▶ [WHAT IS BEING ASKED]
Put the records below into a Markdown table with two columns, Number and Line, giving each line its own numbered row. Skip blank lines and leave the pictures out.

-- start LISTED ENTRIES --

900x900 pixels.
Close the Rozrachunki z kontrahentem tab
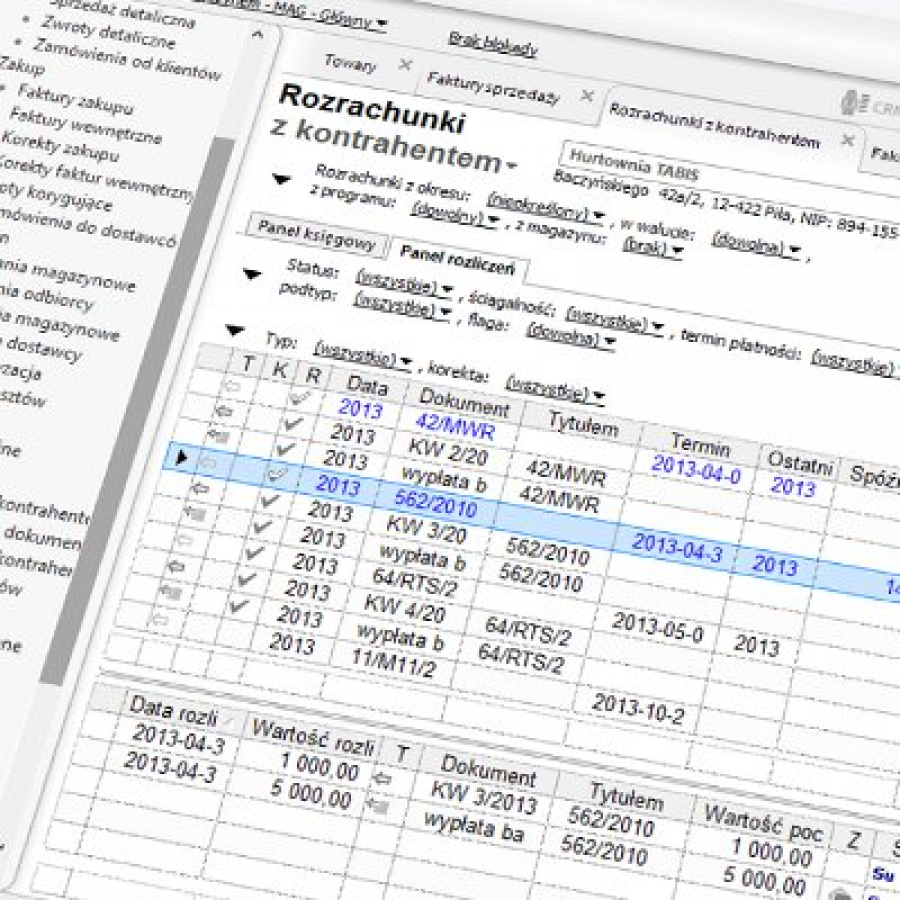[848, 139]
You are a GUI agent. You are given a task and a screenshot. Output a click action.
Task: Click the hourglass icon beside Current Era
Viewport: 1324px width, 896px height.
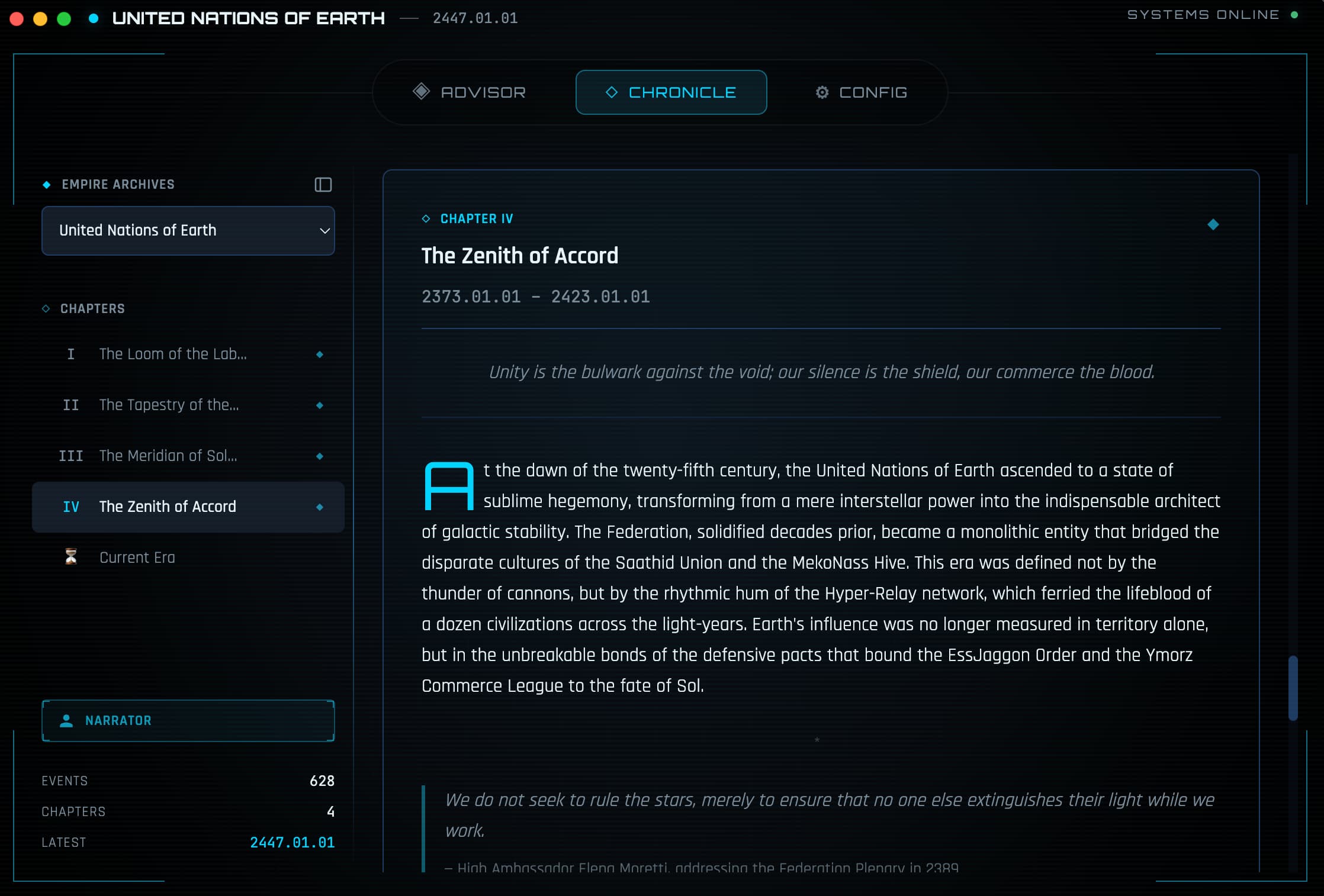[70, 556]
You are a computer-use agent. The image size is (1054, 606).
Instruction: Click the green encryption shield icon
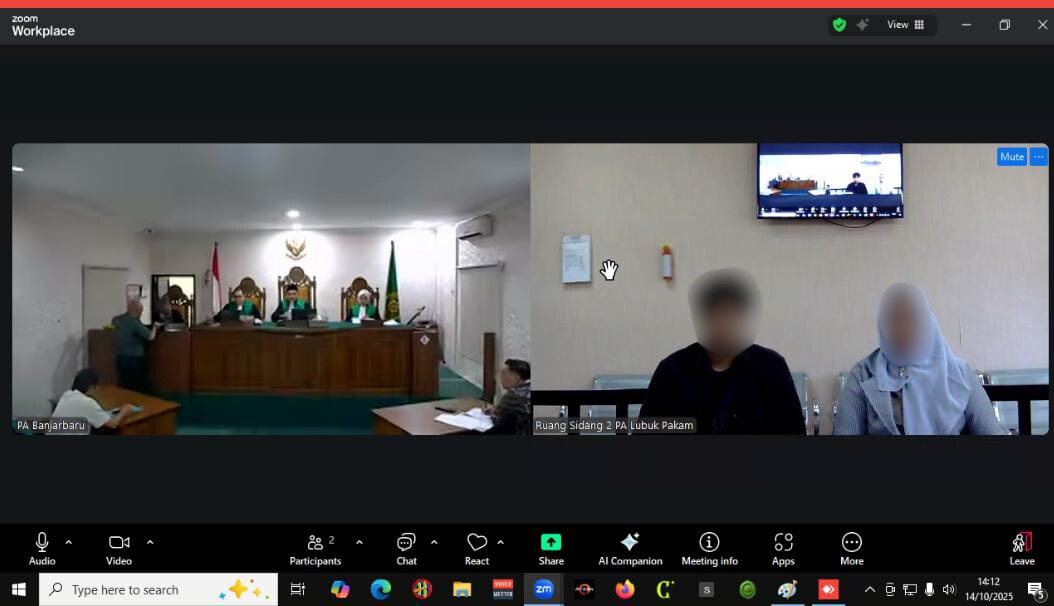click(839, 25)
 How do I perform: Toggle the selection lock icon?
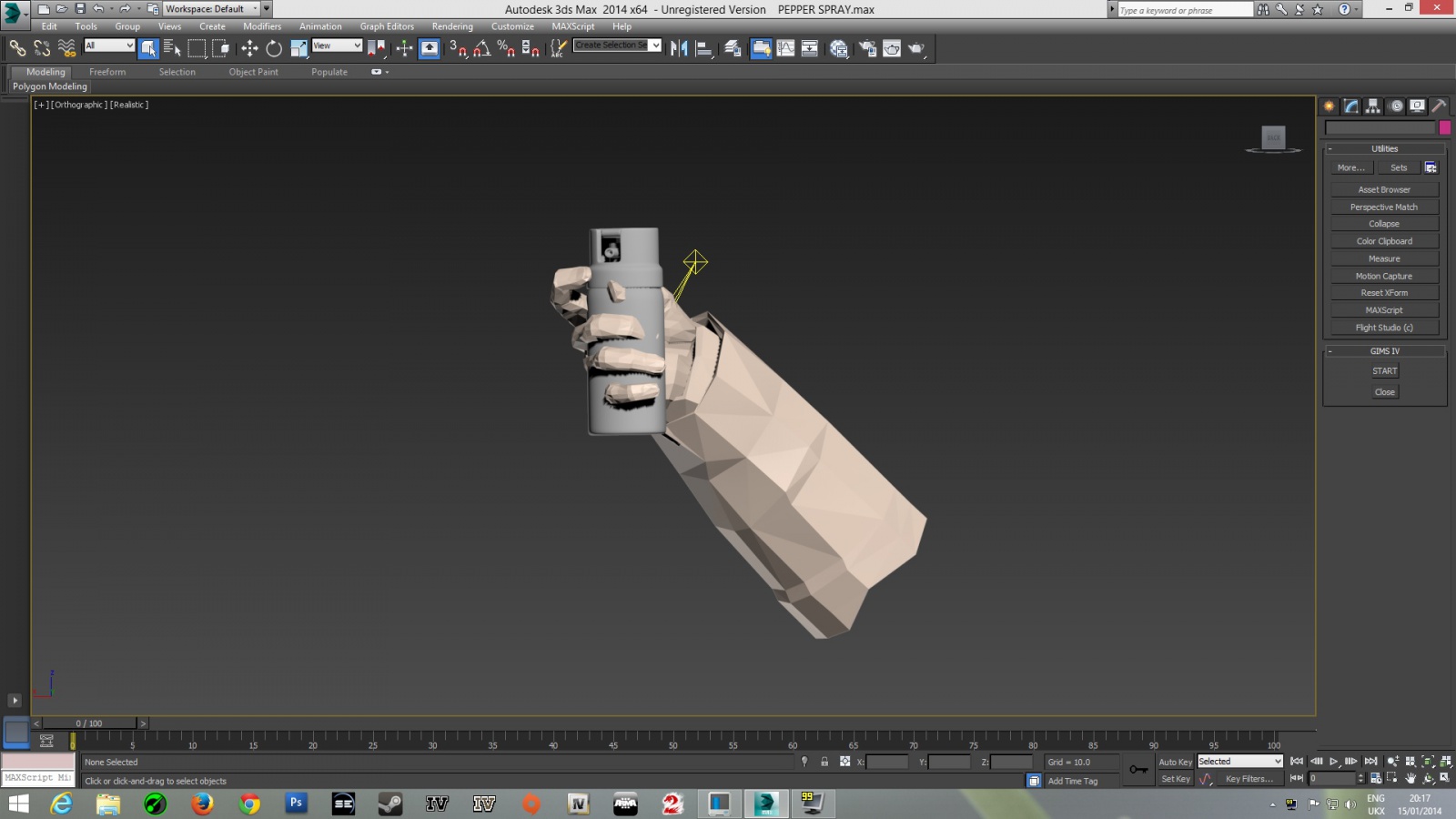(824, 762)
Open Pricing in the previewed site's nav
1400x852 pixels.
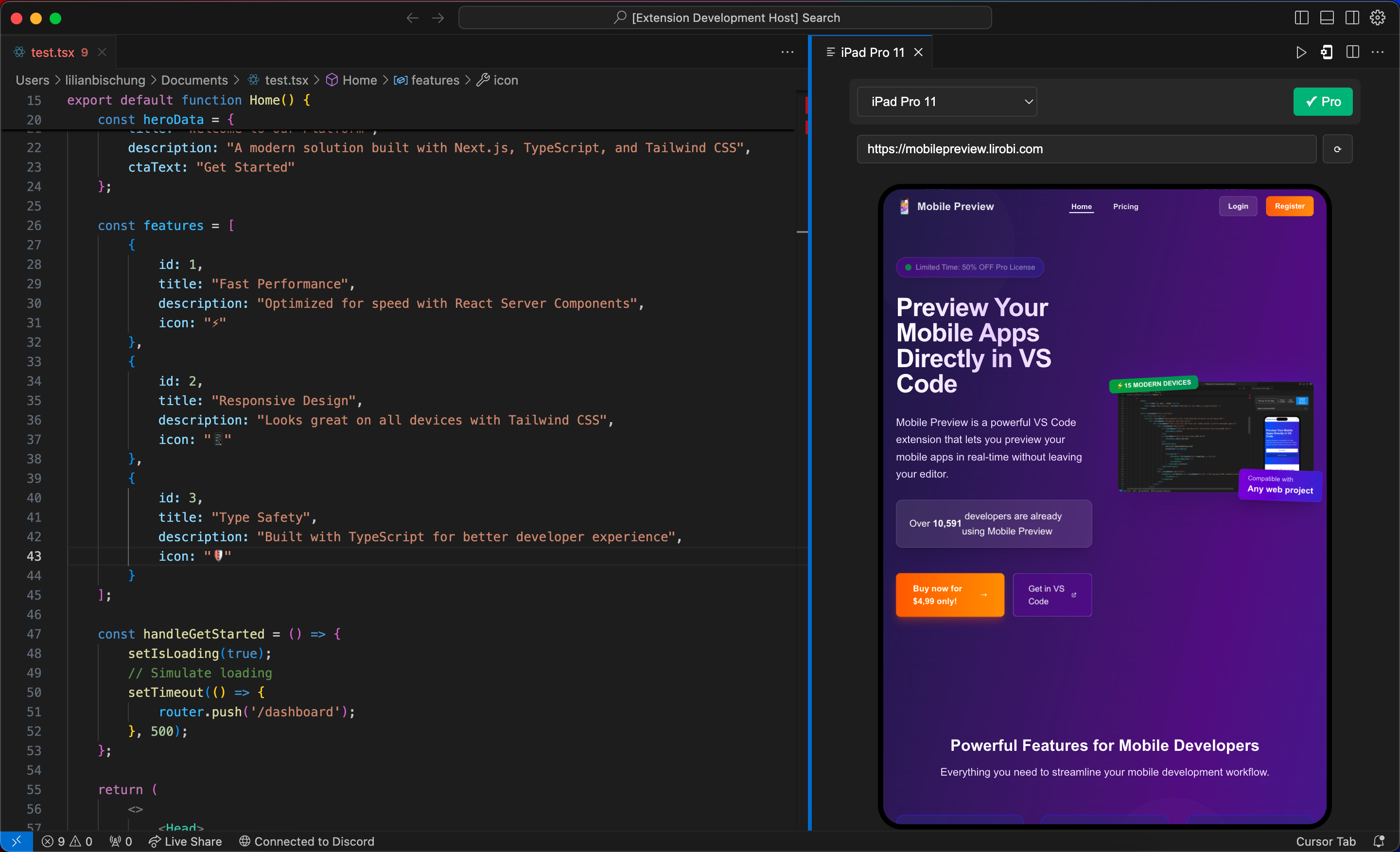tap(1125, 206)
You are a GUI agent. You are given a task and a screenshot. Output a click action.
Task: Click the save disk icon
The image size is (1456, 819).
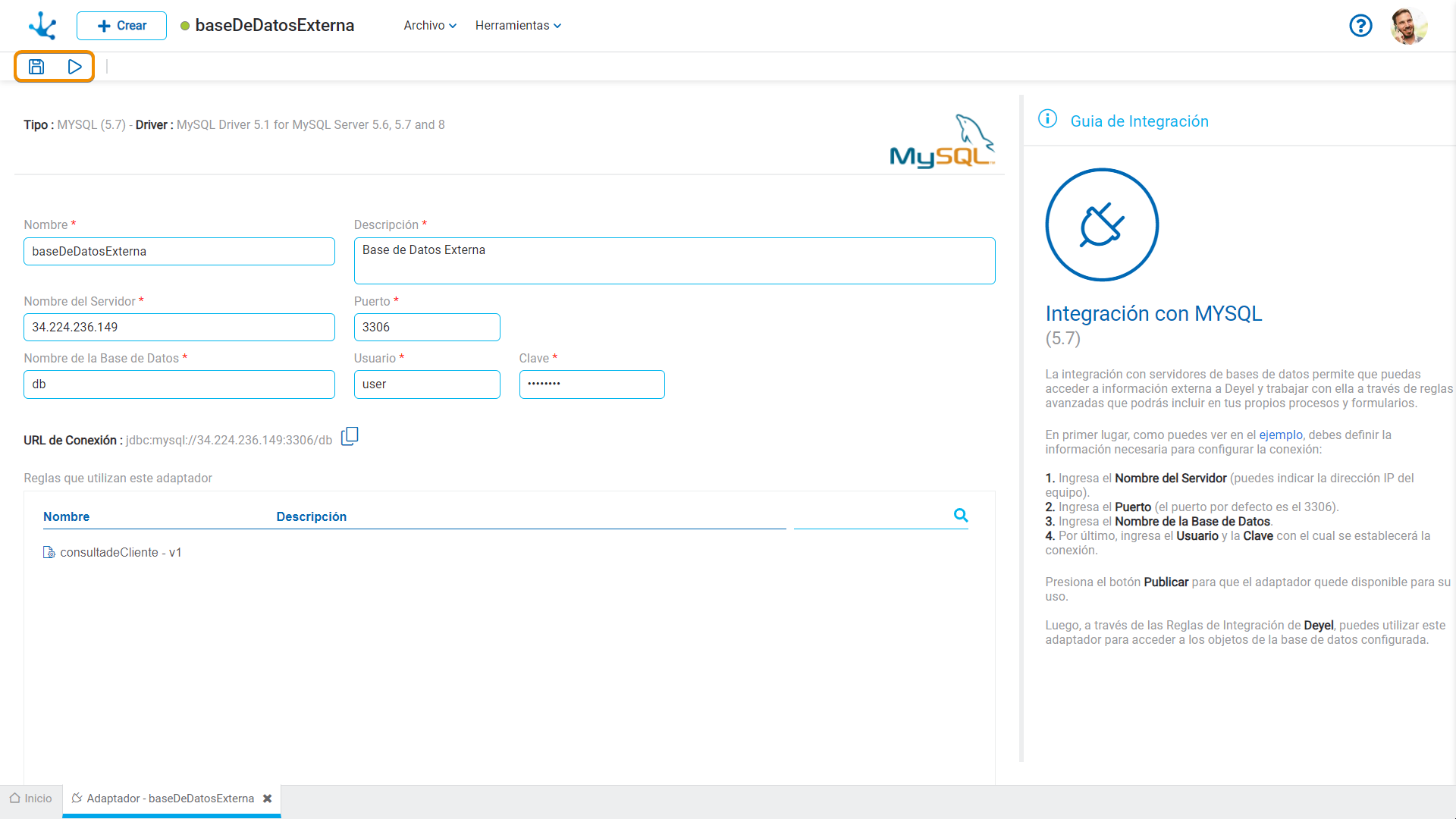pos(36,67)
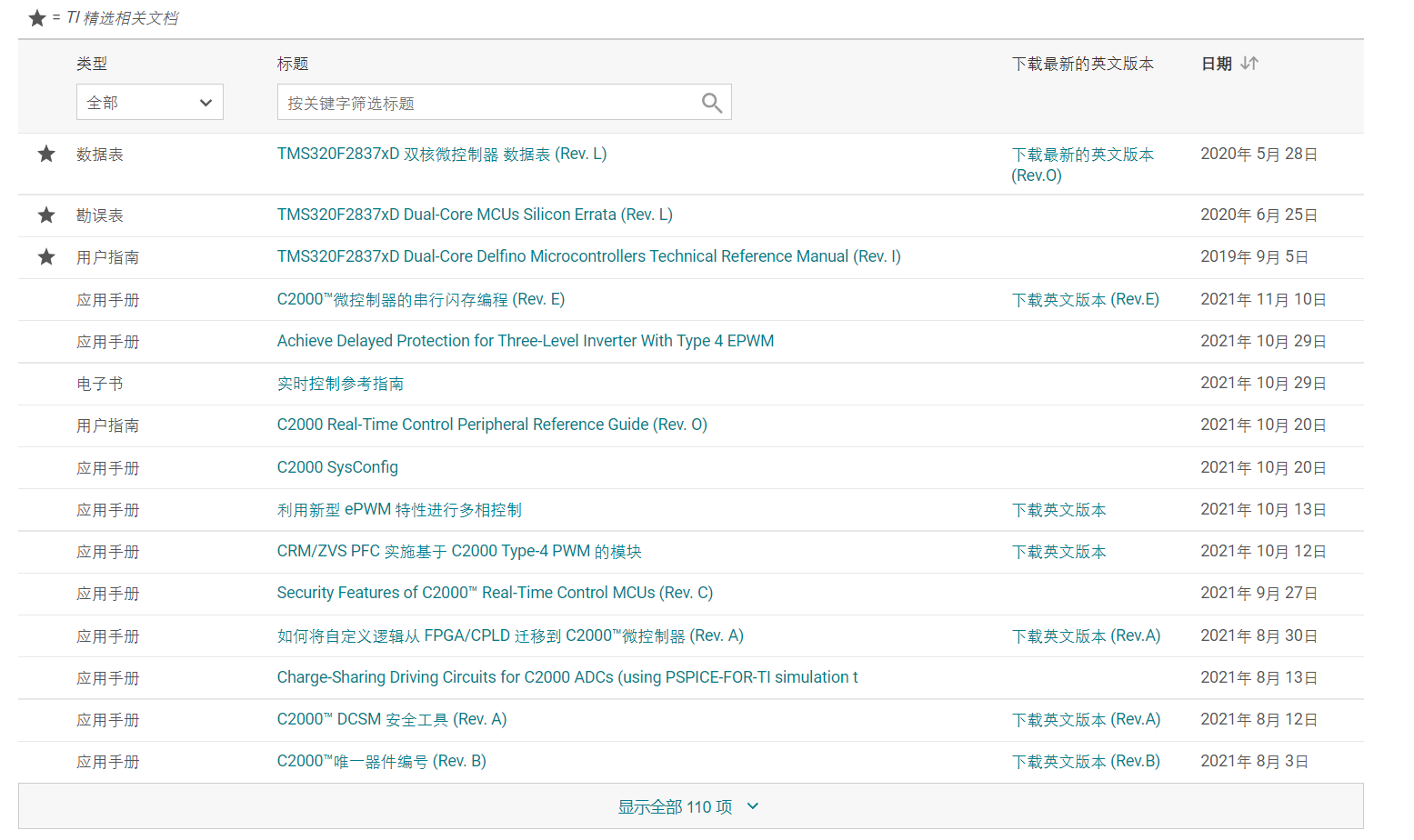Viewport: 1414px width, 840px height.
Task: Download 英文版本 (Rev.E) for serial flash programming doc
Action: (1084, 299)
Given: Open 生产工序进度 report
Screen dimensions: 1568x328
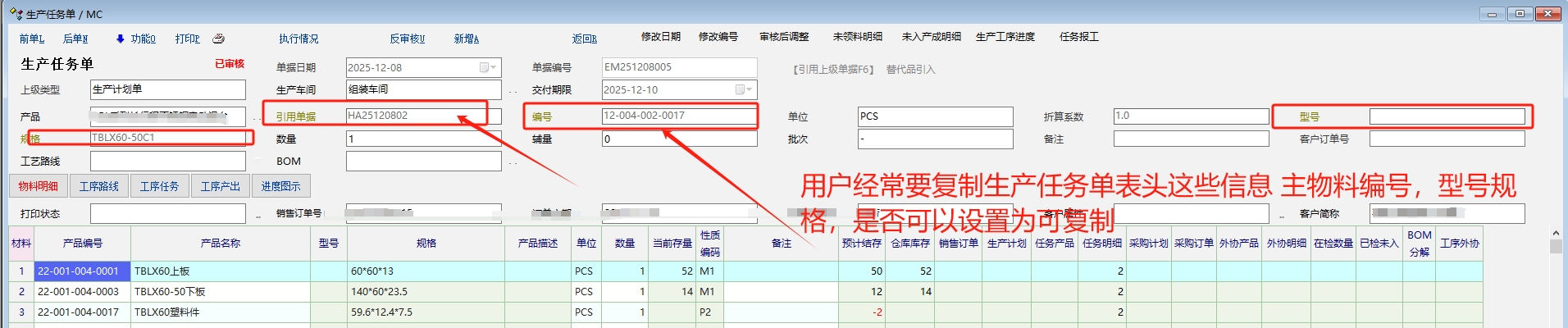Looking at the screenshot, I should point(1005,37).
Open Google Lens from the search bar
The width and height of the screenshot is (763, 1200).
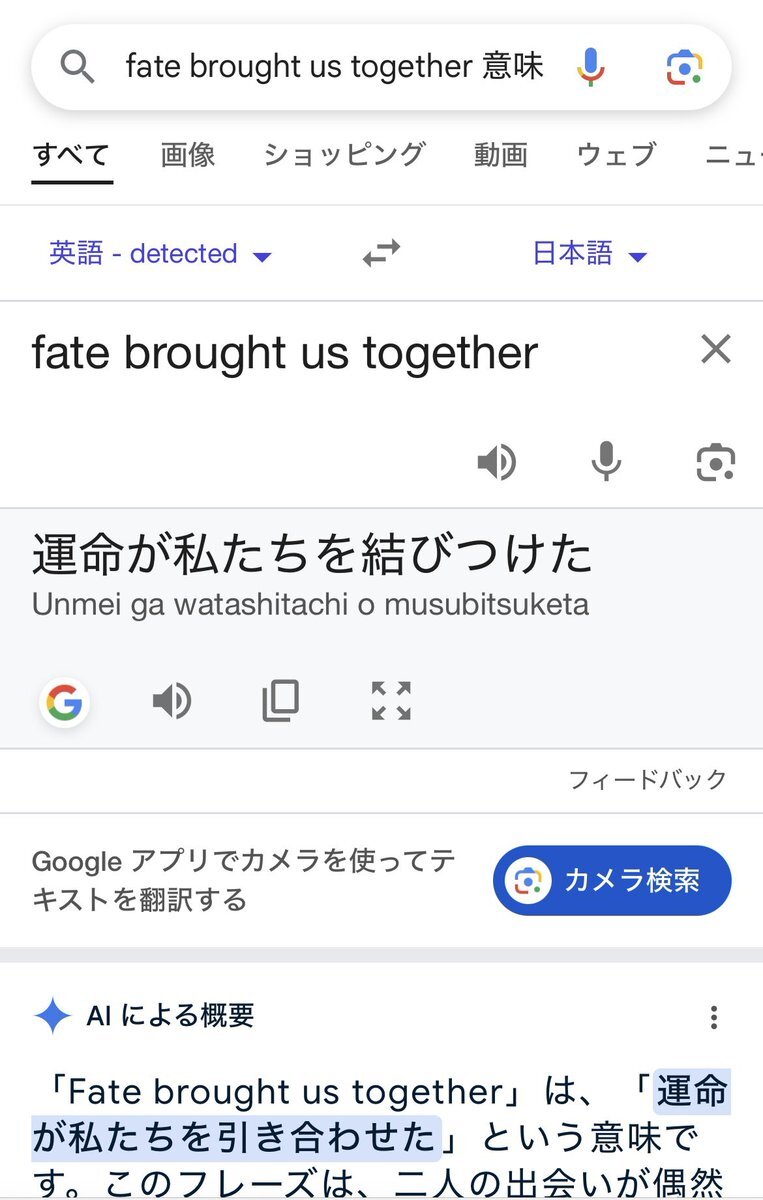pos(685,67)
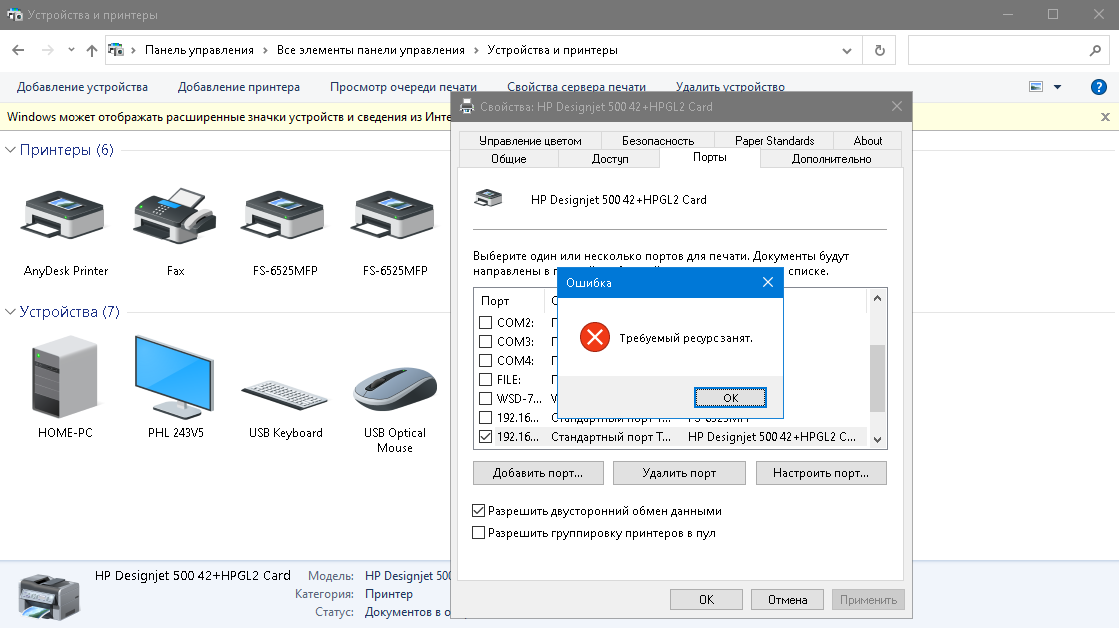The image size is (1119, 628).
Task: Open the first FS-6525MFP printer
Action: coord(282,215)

-- end LISTED ENTRIES --

▶ [REPLY]
| Number | Line |
|---|---|
| 1 | 900x900 pixels. |
| 2 | Close the Rozrachunki z kontrahentem tab |
| 3 | [848, 139] |
| 4 | You are a GUI agent. You are given a task and a screenshot. Output a click action. |
| 5 | Task: Click the hourglass icon beside Current Era |
| 6 | Viewport: 1324px width, 896px height. |
| 7 | [70, 556] |
| 8 | You are a computer-use agent. The image size is (1054, 606). |
| 9 | Instruction: Click the green encryption shield icon |
| 10 | click(839, 25) |
| 11 |  How do I perform: Toggle the selection lock icon? |
| 12 | (824, 762) |
| 13 | Open Pricing in the previewed site's nav |
| 14 | 1400x852 pixels. |
| 15 | tap(1125, 206) |
| 16 | You are a GUI agent. You are given a task and a screenshot. Output a click action. |
| 17 | Task: Click the save disk icon |
| 18 | The image size is (1456, 819). |
| 19 | pos(36,67) |
| 20 | Viewport: 1414px width, 840px height. |
| 21 | Task: Download 英文版本 (Rev.E) for serial flash programming doc |
| 22 | Action: (1084, 299) |
| 23 | Given: Open 生产工序进度 report |
| 24 | Screen dimensions: 1568x328 |
| 25 | Looking at the screenshot, I should point(1005,37). |
| 26 | Open Google Lens from the search bar |
| 27 | The width and height of the screenshot is (763, 1200). |
| 28 | pos(685,67) |
| 29 | The image size is (1119, 628). |
| 30 | Task: Open the first FS-6525MFP printer |
| 31 | Action: coord(282,215) |